When white Christians killed Jews (more often seen as non-whites) across Spain in 1391, thousands of Jews willingly converted to ease the conflict. Many who would not agree to convert were forcibly baptized. But had the oppression of Jews just been a religious conflict, mass conversion should have solved the problem of religious difference, but it didn't.

That is because the number of Hispanic conversos rapidly grew. An escalating conflict involved not so much the number of unconverted Jews but the growing number of conversos - called New Christians. They were prospering, so to keep a competitive edge, the Spaniard's popular discourse dabbled in race and with racialzing language floating around, the Crown cracked down on Jews in 1396. It banned the racialized Jews from public office, decreed they could not ride mules, required them to wear badges, and forbade them to bear arms and sell weapons.

The notion of racial difference became a popular conception in the minds of Christian Spaniards that divided them sharply from the Jews. Calling Jews 'Jesus killers' was a religious way to stereotype them and heighten a felt need to discredit Jews as morally bankrupt racial inferiors no matter how well they economically did in Spain. White Christians who sought to suppress Jewish success pushed for sharper political economic differentiation on top of symbolic religious differentiation. Now there were two conflated reasons for resentment: religious and racial difference.

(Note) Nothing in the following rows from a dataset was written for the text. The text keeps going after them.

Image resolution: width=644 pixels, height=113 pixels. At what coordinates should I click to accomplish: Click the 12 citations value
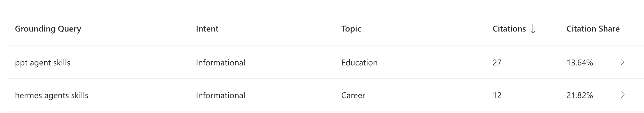tap(497, 95)
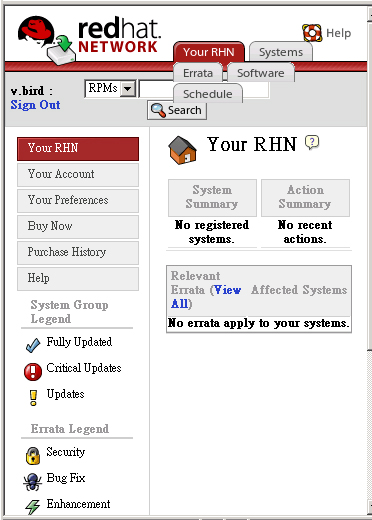Click the Security padlock icon

click(x=33, y=456)
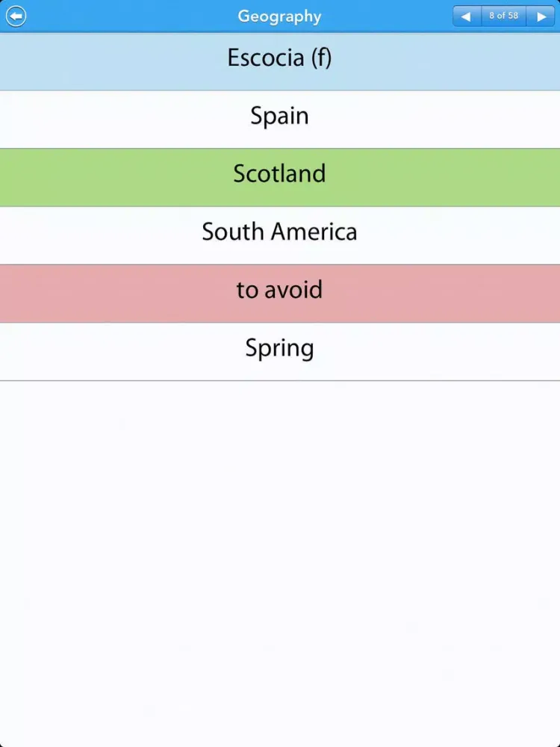Click the blue highlighted Spanish word
Image resolution: width=560 pixels, height=747 pixels.
[279, 58]
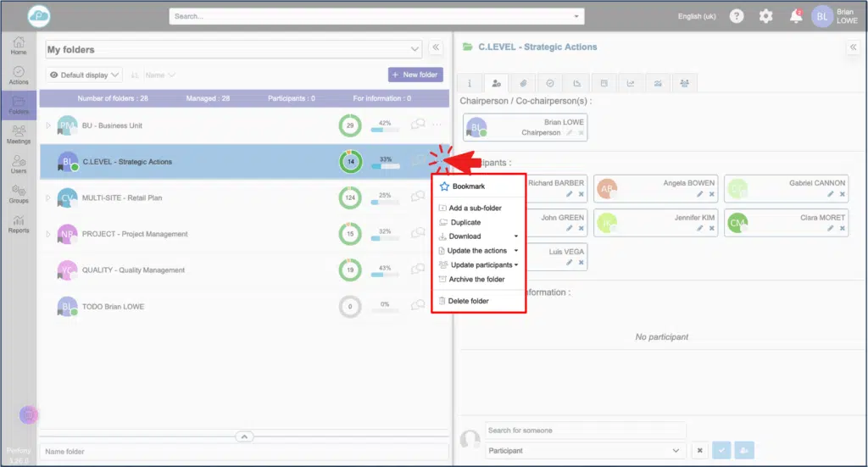Viewport: 868px width, 467px height.
Task: Expand the BU - Business Unit folder tree
Action: tap(48, 125)
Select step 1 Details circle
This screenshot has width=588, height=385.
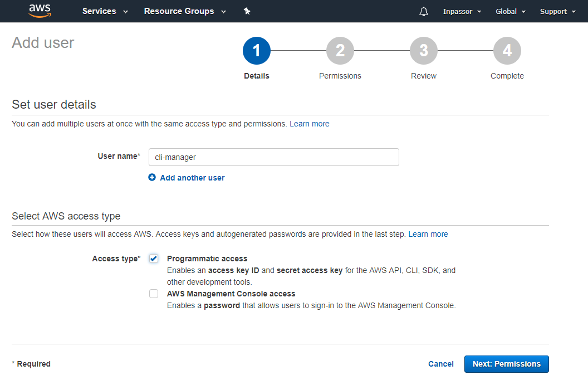pos(257,51)
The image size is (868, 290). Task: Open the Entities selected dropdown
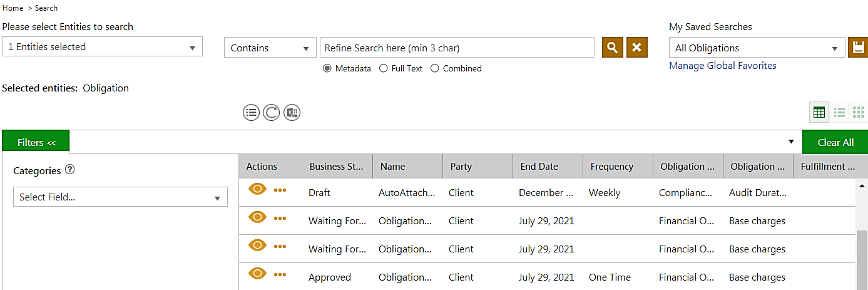pos(102,47)
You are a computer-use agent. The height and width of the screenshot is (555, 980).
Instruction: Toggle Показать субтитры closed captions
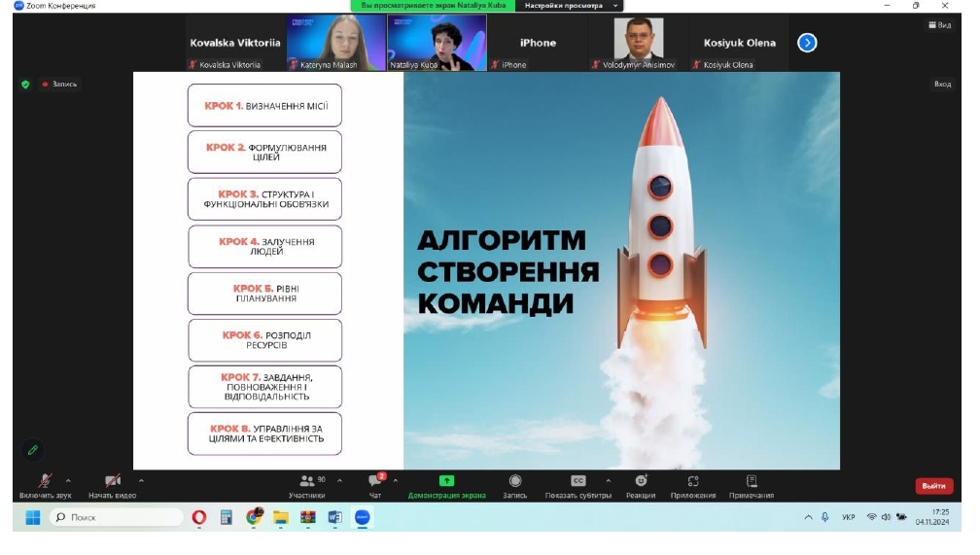578,482
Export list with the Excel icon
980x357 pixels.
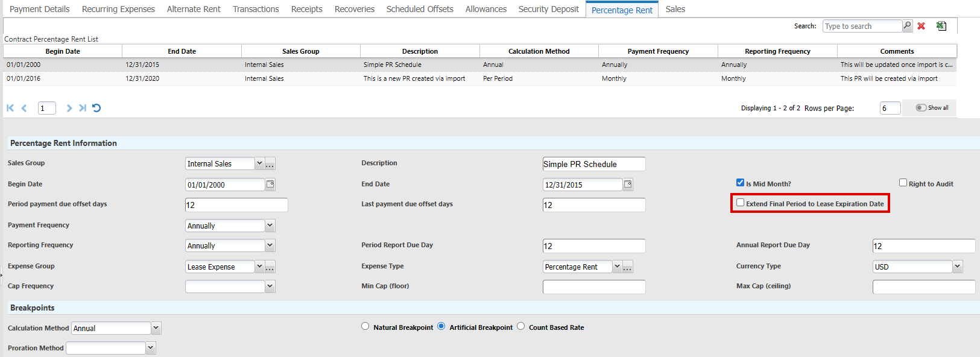[x=941, y=26]
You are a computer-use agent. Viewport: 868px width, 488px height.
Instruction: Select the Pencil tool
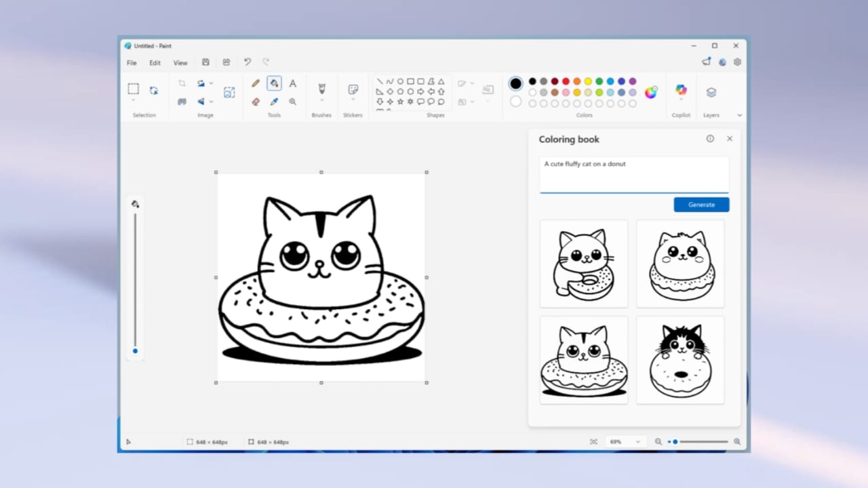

Desiring greater power, the Crown scoffed at the 13th century's paltry medieval inquisitions. The Monarchs saw the Church's initial inquisitions as having been too regional, too religious, and too focused on witchcraft to be effective. Those inquisitions amounted to decentralized trial-by-accusation. They entailed a process of surveillance and subordination targeting white women and men as heretics whereas in Spain the Crown and its allies now desired to whiten a Christian kingdom and thus saw value in racializing Jews (and later Muslims), their new inquisitional targets.

The Crown, desiring a stronger economic buffer between Old Christians ('white' Spaniards) and New Christians ('non-white' Jews) sought to create the structural authority to launch, an institutional inquisition. This new endeavor was grounded more in Spain's system of governance than it was in the Roman Church and this new legal apparatus relied on the legalization of Spain's racializing concept of limpieza de sangre (blood purity).

Between 1414 and 1418, the first munincipal blood purity statues were written, and a school - the Colegio de San Bartolome el Viejo – was the first institution to issue one of them in Salamanca. Things seemed to quiet down for a while and then in 1435, the Spain's mediterranean island of Majorca saw bloody race riots.

The term limpieza de sangre referred to notions of some Spaniards having racially pure versus racially stained blood. Establishing such statutes served to legitimate Spain's efforts to minimize, delegitimate, remove, or eradicate economically competitive populations of Jews and Muslims associated with the Spaniards' racializing notions of Hispanic blackness.

This desire for legitimating the white Christian Spaniard's efforts to reclaim territory from the Jews and Muslims and end the growing economic competition with racialized others was structurally implemented. One way this was done was through "statute communities" that one author describes as being:

...limited to six halls of residence in Castilla, to certain religious orders (Dominicans, Franciscans and Jerónimos), to the Inquisition and to certain cathedrals (Córdoba, Jaén, León, Osma, Oviedo, Seville , Toledo and Valencia), the military orders (such as the order of Santiago that obtained its statute in 1555), certain brotherhoods and municipalities.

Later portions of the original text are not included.